The higher exemption means that individuals with estates below $15 million will owe no federal estate tax at death, making the stepped-up basis benefit even more powerful since heirs receive assets at fair market value without any offsetting estate tax liability.
The Legislative Pushback in 2026

A recent proposal would raise taxes on capital gains for incomes above $1 million, close inheritance and real-estate loopholes long used by the ultrawealthy, and generate an estimated $300 billion over a decade. Supporters argue this would correct a tax system that disproportionately rewards passive wealth over earned income.
A newly proposed bill would add the requirement that a GRAT must have a minimum term of fifteen years and a maximum term of the life expectancy of the annuitant plus ten years. If passed, this change would significantly reduce the effectiveness of the short-term rolling GRAT strategies that wealthy families currently favor.
Yet within a political system still structured around donor influence, lobbying power, and entrenched protections for concentrated wealth, measures like these face steep limits in how far they can realistically shift the balance. Reform proposals consistently surface and consistently struggle to advance.
What This Means for the Tax Gap and Wealth Inequality

Stepped-up basis helps create economic dynasties because lucky descendants can inherit a fortune of investment gains and not pay a penny of tax on them. Over time, this is not just a tax issue. It’s a structural force shaping the concentration of wealth across American society.
Fewer than one in a thousand estates pay any federal estate tax at all, so most huge inheritances glide through without tax.
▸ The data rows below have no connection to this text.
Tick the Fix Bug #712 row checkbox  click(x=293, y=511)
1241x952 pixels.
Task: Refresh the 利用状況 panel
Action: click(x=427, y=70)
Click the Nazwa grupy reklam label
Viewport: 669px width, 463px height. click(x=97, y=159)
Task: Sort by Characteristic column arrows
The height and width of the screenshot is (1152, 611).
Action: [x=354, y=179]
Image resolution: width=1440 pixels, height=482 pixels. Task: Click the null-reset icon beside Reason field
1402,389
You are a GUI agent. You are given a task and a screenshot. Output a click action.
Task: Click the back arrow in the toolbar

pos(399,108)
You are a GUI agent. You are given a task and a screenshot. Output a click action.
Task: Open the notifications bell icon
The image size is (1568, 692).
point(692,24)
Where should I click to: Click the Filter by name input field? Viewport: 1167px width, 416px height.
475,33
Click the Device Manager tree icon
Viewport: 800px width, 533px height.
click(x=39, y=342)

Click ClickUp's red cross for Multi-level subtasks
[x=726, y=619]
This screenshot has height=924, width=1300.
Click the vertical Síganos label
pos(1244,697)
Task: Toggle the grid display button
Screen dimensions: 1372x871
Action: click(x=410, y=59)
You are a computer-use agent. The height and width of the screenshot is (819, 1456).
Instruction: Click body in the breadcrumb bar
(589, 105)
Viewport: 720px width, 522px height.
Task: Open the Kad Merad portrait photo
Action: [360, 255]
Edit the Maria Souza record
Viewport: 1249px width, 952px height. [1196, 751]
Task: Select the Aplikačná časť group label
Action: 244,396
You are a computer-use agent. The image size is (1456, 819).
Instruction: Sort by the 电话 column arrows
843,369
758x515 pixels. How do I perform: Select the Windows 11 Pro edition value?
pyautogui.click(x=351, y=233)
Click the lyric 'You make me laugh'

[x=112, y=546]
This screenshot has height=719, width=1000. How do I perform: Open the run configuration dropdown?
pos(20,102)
The system’s reach is narrow at the top, but its consequences are broad for everyone else.
Taken together, these strategies let billionaires enjoy large sums of cash for living expenses without triggering taxable income. They keep their wealth invested, growing untaxed, and pass it on tax-free. A recent analysis notes that under this system, wealthy families can live off their expanding fortunes essentially indefinitely.
The inheritance loophole is not one rule but a system of interlocking provisions, each legal on its own, that together create an almost seamless pathway for dynastic wealth. The stepped-up basis erases decades of gains at death. The GRAT moves appreciation out of the taxable estate before death. The dynasty trust keeps assets outside the transfer tax system for generations. None of this requires secrecy or deception. It requires knowing the rules better than almost anyone else does. Whether those rules remain intact or are finally reformed will say a great deal about what kind of economy the United States intends to be in the decades ahead.